Disease-modifying therapies (DMTs) for multiple sclerosis aim to specifically reduce inflammation in relapsing multiple sclerosis and promote neuroprotection and neurorepair in progressive multiple sclerosis (MS). Most of the currently available disease-modifying drugs (DMDs) require regular and frequent parenteral administration, which imposes a burden on patients and leads to reduced adherence. Not all MS patients respond adequately to current DMDs and, therefore, alternative MS treatments with less invasive routes of administration and new modes of action are required to expand the current treatment repertoire, increase adherence, and thereby improve efficacy. As one of the oral DMDs, teriflunomide is a potentially promising new oral agent in the treatment of relapsing MS. It inhibits dihydro-orotate dehydrogenase (DHODH) and the synthesis of pyrimidine and has selective immunosuppressive and immunomodulatory properties.

To explore the potential benefits of teriflunomide and so expand the available DMT options, the effectiveness and safety of teriflunomide, as monotherapy or combination therapy, were assessed versus placebo or approved DMDs (IFN-β, glatiramer acetate, natalizumab, mitoxantrone, fingolimod) for modifying disease in patients with MS.

The Trials Search Co-ordinator searched the Cochrane Multiple Sclerosis and Rare Diseases of the Central Nervous System Group Specialised Register (27 June 2012). We checked references in identified trials and manually searched the reports (2004 to June 2012) from neurological associations and MS societies. We also communicated with researchers participating in trials on teriflunomide and contacted Sanofi-Aventis.

All randomised, double-blind, controlled, parallel clinical trials (RCTs) with a length of follow-up of at least one year evaluating teriflunomide, as monotherapy or combination therapy, versus placebo or other treatments (IFN-β, glatiramer acetate, natalizumab, mitoxantrone, fingolimod) for patients with MS. Titles and abstracts of the citations retrieved by the literature search were screened independently for inclusion or exclusion by two review authors. Any disagreement regarding inclusion was resolved by discussion or by referral to a third assessor if necessary.

Two review authors independently extracted data and assessed trial quality. Disagreements were discussed and resolved by consensus among review authors. Principal investigators of included studies were contacted for additional data or confirmation of information.

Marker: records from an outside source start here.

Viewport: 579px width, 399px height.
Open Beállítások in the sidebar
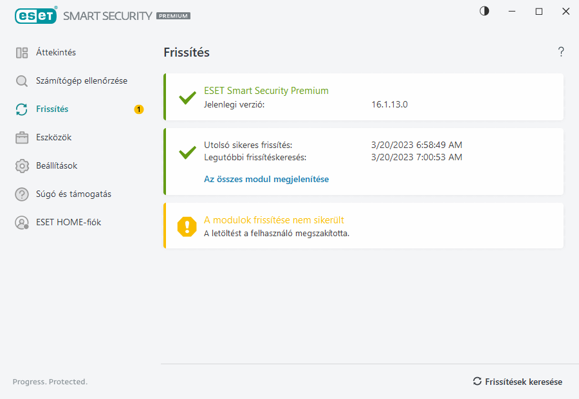click(x=57, y=166)
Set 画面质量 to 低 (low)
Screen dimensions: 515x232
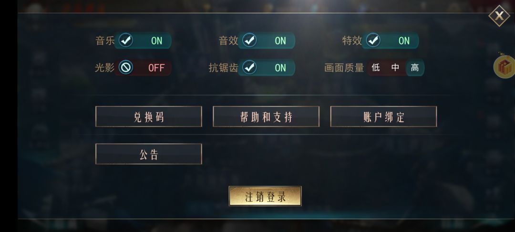click(376, 68)
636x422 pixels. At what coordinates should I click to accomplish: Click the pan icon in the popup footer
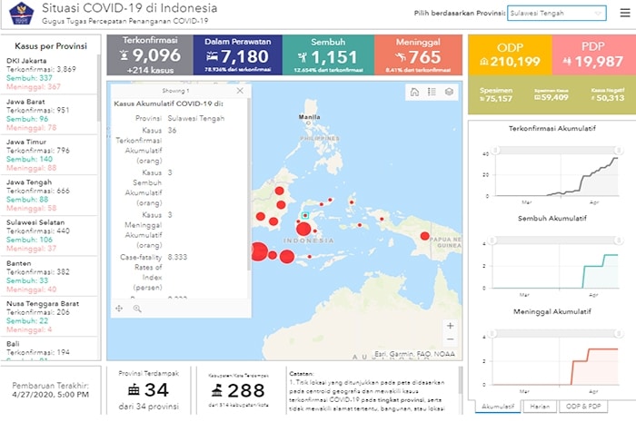click(x=119, y=309)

Two studies involving 1204 people evaluated the efficacy and safety of teriflunomide 7 mg and 14 mg, alone or with add-on IFN-β, versus placebo for adult patients with relapsing forms of MS (relapsing-remitting (RRMS), secondary progressive (SPMS) with relapse, and progressive relapsing MS (PRMS)) and an entry Expanded Disability Status Scale (EDSS) score of ≤ 5.5. Both studies had high attrition bias (26.8% and 36.4% attrition respectively). Teriflunomide 7 or 14 mg alone had potential benefits on reducing relapse rates, and alone or with add-on IFN-β was safe for patients with relapsing forms of MS in the short term. The most common adverse events included nasopharyngitis, headache, diarrhoea, fatigue, elevated alanine aminotransferase levels, nausea, hair thinning or decreased hair density, influenza, back pain, urinary tract infection, and pain in the arms or legs. Four ongoing trials were identified.

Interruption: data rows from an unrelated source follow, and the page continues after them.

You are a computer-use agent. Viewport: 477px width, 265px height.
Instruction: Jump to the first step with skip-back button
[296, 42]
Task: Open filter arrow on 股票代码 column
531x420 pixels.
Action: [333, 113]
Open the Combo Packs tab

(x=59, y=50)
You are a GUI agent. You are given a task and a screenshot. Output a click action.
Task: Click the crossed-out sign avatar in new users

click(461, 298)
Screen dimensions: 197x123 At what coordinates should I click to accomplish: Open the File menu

We found low-level evidence for the use of teriflunomide as a disease-modifying therapy for MS, due to the limited quality of the available RCTs. We did not conduct meta-analysis because of the clinical and methodological diversity of the included studies. Short-term teriflunomide, 7 or 14 mg alone or with add-on IFN-β, was safe for patients with relapsing MS. Both teriflunomide 7 and 14 mg alone had potential benefits for patients with relapsing forms of MS. We are waiting for the publication of ongoing trials. RCTs with high methodological quality and longer periods of observation are needed to assess safety, disability progression, neuroprotection and quality of life.